Bunun sorumlusu olarak ise atalarımızı görüyorum. Havva değil tabi o bir elma yemiş garibim denmeyen kalmadı. O da mı diyetteymiş lan yoksa? “Adem her gün et yiyoruz ama bu basenlerim çok çıktı öyle bir moda var ki lanet olsun fazlalıklarımı da saklayamıyorum, ben artık sağlıklı beslencem” diyip elmayı yemiş olmasın? Neyse bunun sorumlusu olan bize çikolatayı, yağlı şeyleri falan seven genlerimizi miras bırakan atalarımız. Ve buzul çağından bu genler sayesinde sağlam çıktık.
“Ay yaşasın ıspanak en sevdiğim yemek, hadi mağaramıza birsürü ot depolayalım bol bol yeriz ne güzel” diyen eski insanlar maalesef buzul çağı sırasında öldü. Dolayısıyla onların ıspanak seven genleri bize geçemedi. “Yok ben sebze çok severim, çikolata mı ıyy” diyenler ise kusura bakmayın ama anomali gibi bişey sizinki, böyle ananızın babanızın çekinik genleri size geçmiş maalesef, bir dahaki buzul çağında da siz gidicisiniz söylemedi demeyin. Oysa bizim de atalarımız olan mağara kadını tontiş teyzeler mağaraya yapımı reçelmiş, balmış, löp löp etlermiş depoladığı için onları yiyerek hayatta kalmış ve bize de genlerini aktarmıştır.

Her şeyi yiyip yine de kilo almayanların ise uzaylı olup olmadığı konusundaki araştırmalarım devam ediyor. Umarım öyle ucubemsi bir şey çıkar da altından kıskanmaktan çatlamaktan kurtulurum bende.

19 Şubat 2012 Pazar

Evren,tostumu yedim bekliyorum!


Evrenin dişi olduğu konusunda hiç tereddüdüm yok.O kadar dengesiz, hakkında o kadar kafa karıştırıcı bilgi varki..

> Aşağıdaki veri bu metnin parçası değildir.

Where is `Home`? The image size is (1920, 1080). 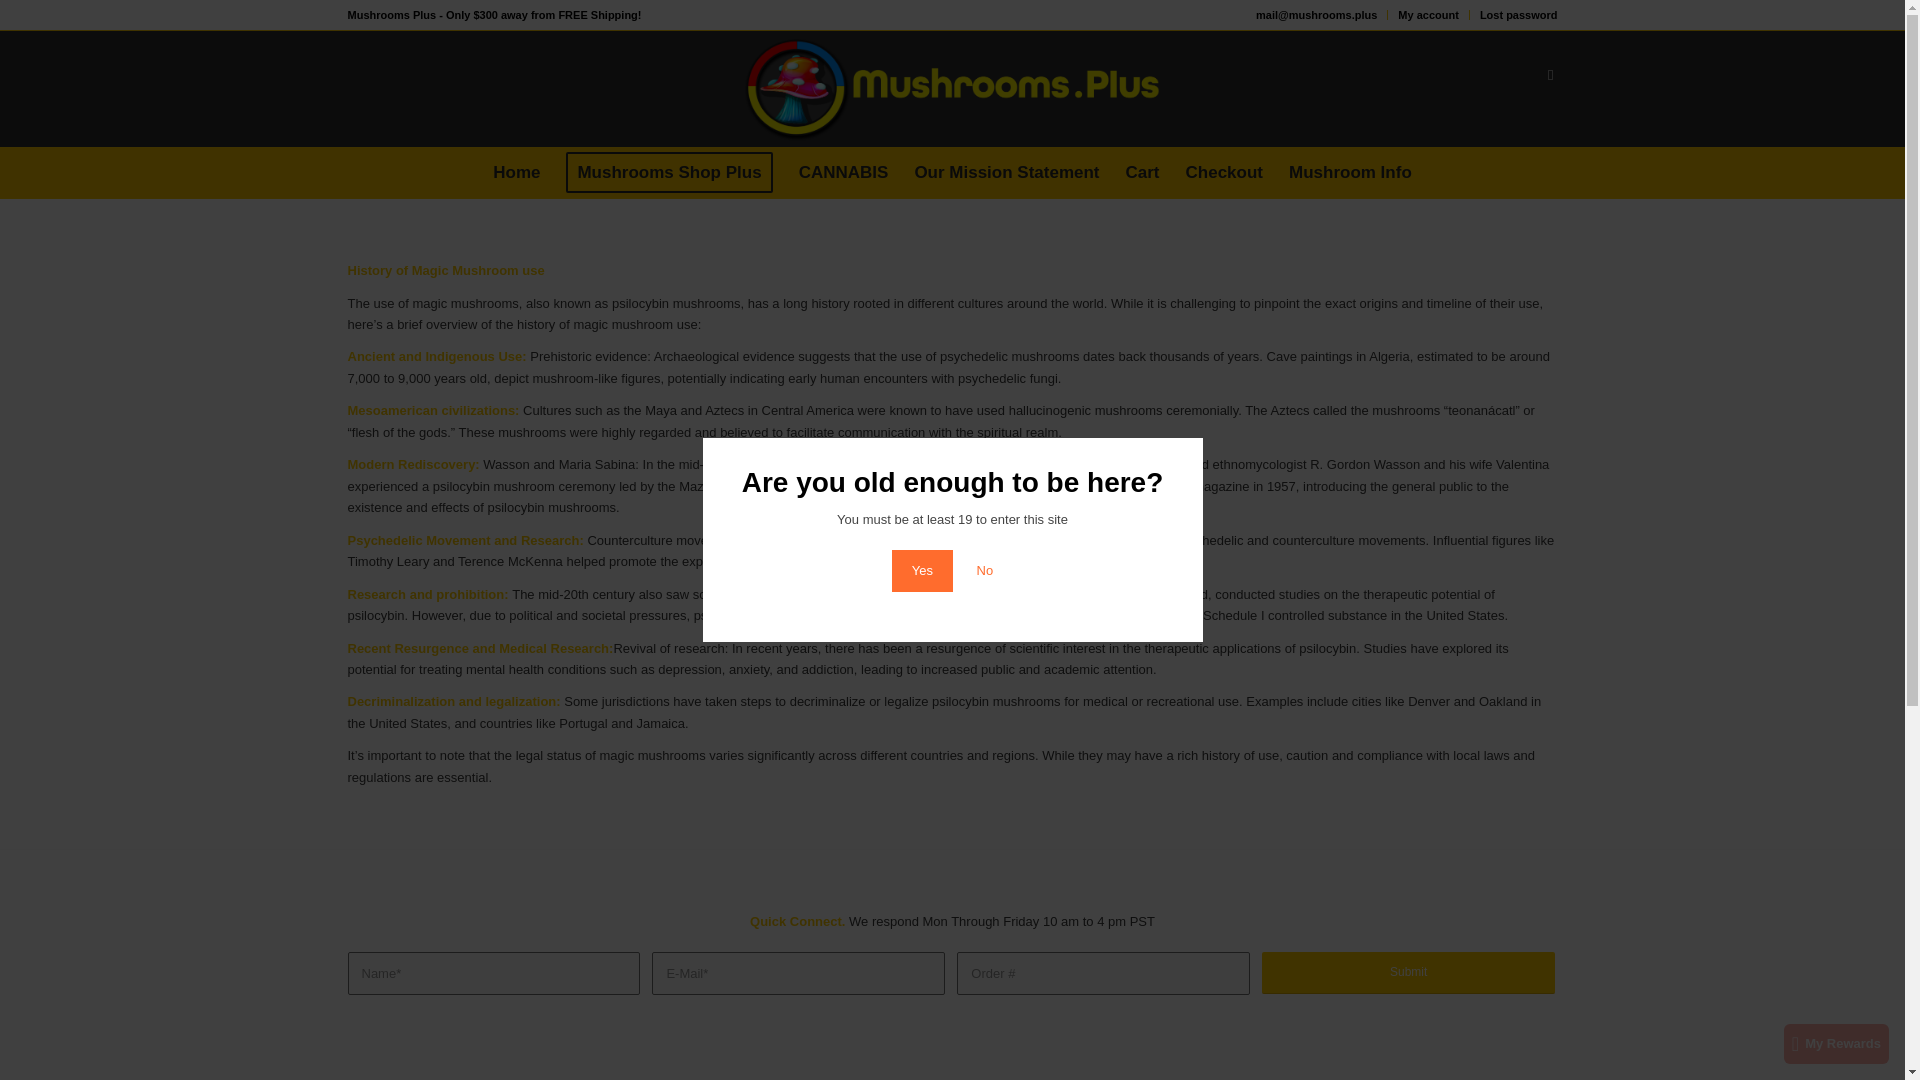
Home is located at coordinates (516, 172).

1.Bir şeyi istersin istersin çok istersin olmaz. Sonra ne zaman istemekten vazgeçersin olur.
2.Evrene mesajlar göndermemiz gerektiğini söyleyip duruyorlar. İyi düşün iyi olsun falan filan kitapları bile var.
3. “Ters gidebilecek her şey, ters gidecektir” diye murphy kurallarını burnumuza burnumuza dayıyor,adam haklı da çıkıyor bir de üstüne.

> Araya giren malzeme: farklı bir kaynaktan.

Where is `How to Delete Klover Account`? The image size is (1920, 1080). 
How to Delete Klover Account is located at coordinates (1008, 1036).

Tam kadın psikolojisi işte.İster ki onla ilgilen, güzel şeyler söyle şımart ama bunları yaptığında bir şey eksik der,bir türlü yaranamazsın beğenmez seni..Sonra tam aman sen bilirsin der bırakırsın, peşinde kul köle olur ne istersen verir.Kaçan kovalanır olayı evrende bile geçerliyken bu oyunu oynamayı öğrenememiş olmamız ne acı.

Hayır bir adet dönemini falan bilsek ona göre tavrımızı koysak neyse de.O da yok ki..Birde nerde sorumsuz hayatı ciddiye almayan tipler olur hep onlara torpil geçer,bizim dönüp yüzümüze bakmazken onlar ne istese yapar,her durumu onlara uygun hale getirir..Kızlar iyi erkek isteyip, piç erkeklere aşık olurlar olayı tam.

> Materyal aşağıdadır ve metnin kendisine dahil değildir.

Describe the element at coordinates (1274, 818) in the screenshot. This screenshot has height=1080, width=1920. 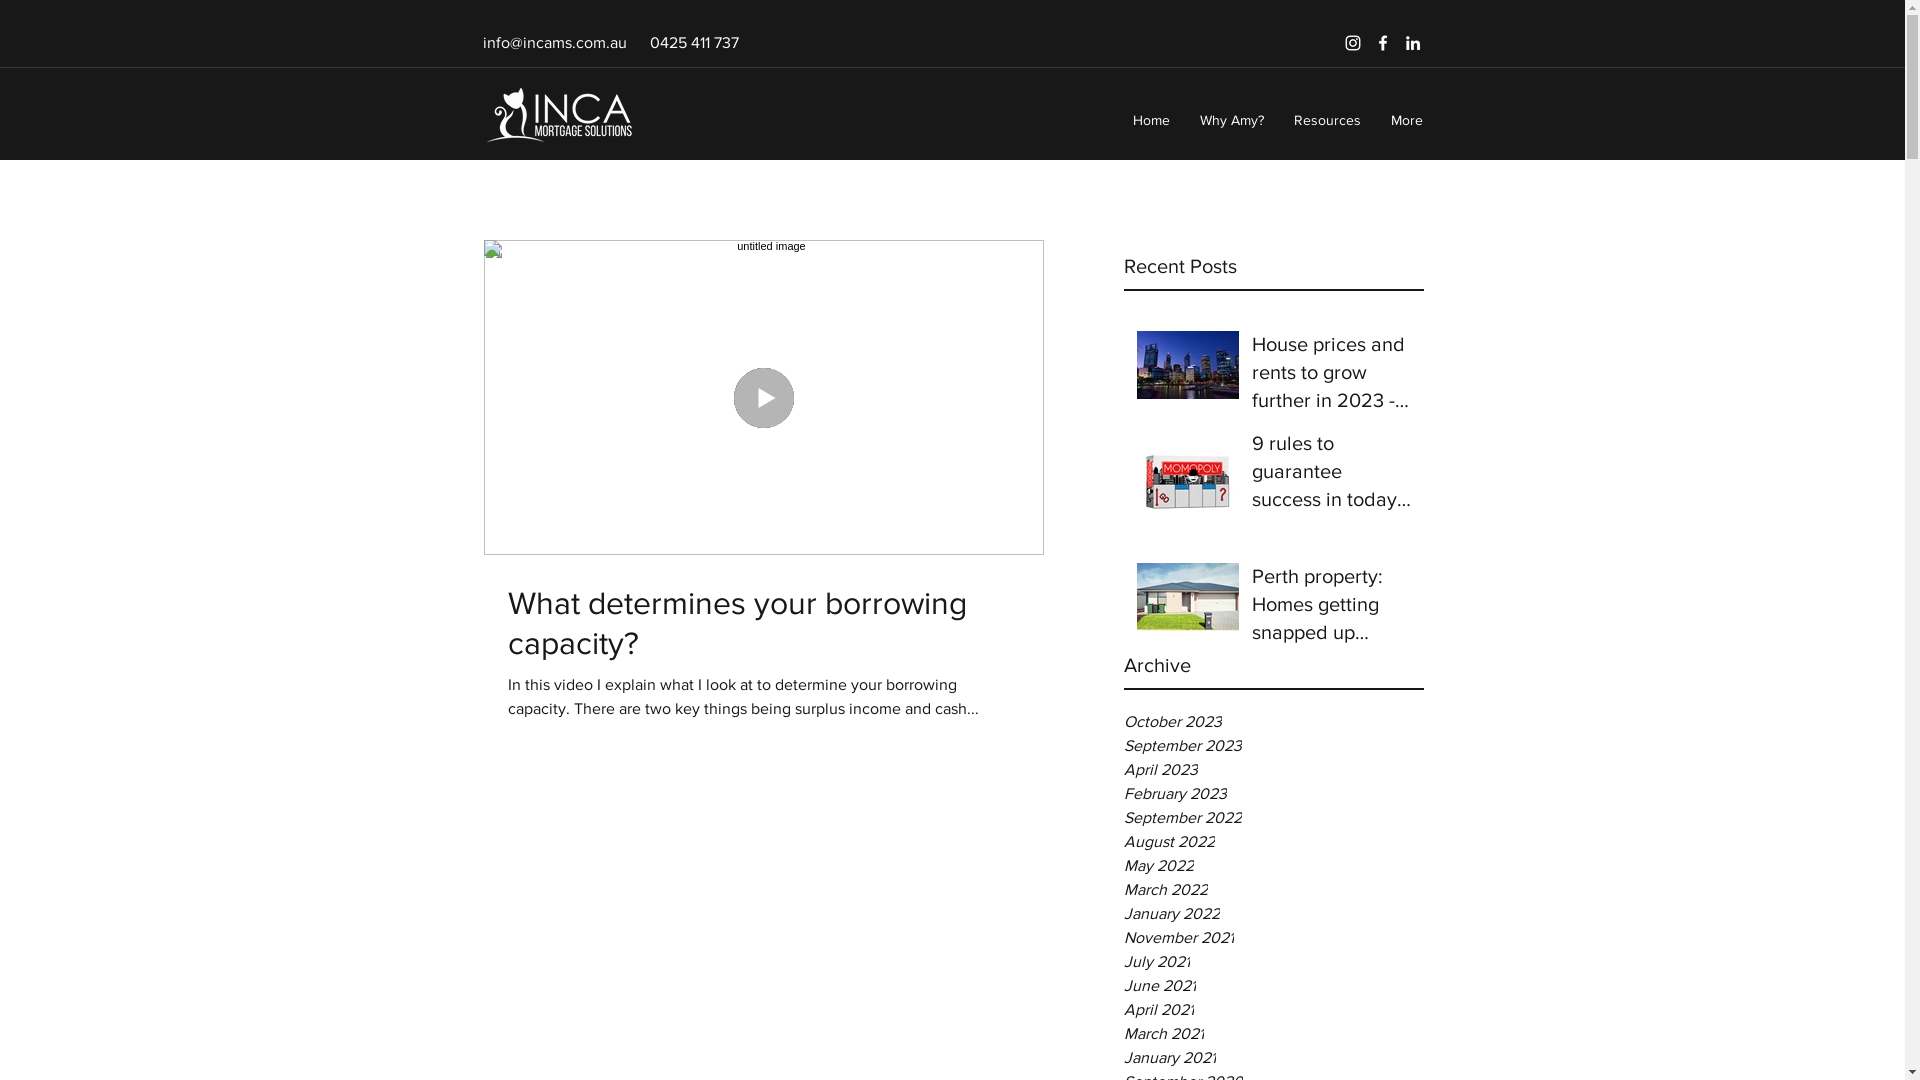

Sevgili evren, bak çocukluk arkadaşı sayılırız, “40 kere söylersen olurmuş salak salak hehe 40 kere dedim salak oldunnn” diye az oyunlarımıza ortak etmedik seni. Gel bir kıyak yap bana. Siparişimi verdim , eve teslim bekliyorum cicim.Olmadı murphy amcaya sığınıp içki masasında “bana kaderimin bir oyunumu bu” diye arabeske başlıycam.

Bknz: Murphy Amca kanunları
1.Bir şeyin ters gitme olasılığı varsa, ters gidecektir.
2.Bir şeyin birkaç şekilde ters gitme olasılığı varsa, hep en kötü sonuç doğuracak şekilde ters gidecektir.
3.Bir şeyin ters gidebileceği olasılıkları engelleseniz bile, anında yeni bir olasılık ortaya çıkacaktır.
4.Bir şeyin olma olasılığı, isteme olasılığı ile ters orantılıdır.
5.Er ya da geç olası en kötü koşullar zincirlemesi vuku bulacaktır.
6.Ne zaman bir şeyden vazgeçseniz, vazgeçtiğiniz o şey size geri gelir.
7.Olmuyorsa zorlayın, kırılırsa zaten değişmesi gerekirdi.
8.Ne kadar beklersen bekle istenmediği zaman gelecektir.
9.Çözülen her problem yeni problemler yaratır.

16 Şubat 2012 Perşembe

kıskançsan çıkarma dışarıya


Bu sevgilisi olan kızlara bir eğitim bilinçlendirme neyim yapılsa fena olmıycak sanırım.Hayır düşünüyorum düşünüyorum acaba bende aynı salaklıkları yapıyor muyum,hatırlayamıyorum.Tabi mevzu ben olunca bok atasım gelmedınden yokk bee ben yapmıyorum diyorum ama yinede söz bende dahil meclisten dışarı gelsin.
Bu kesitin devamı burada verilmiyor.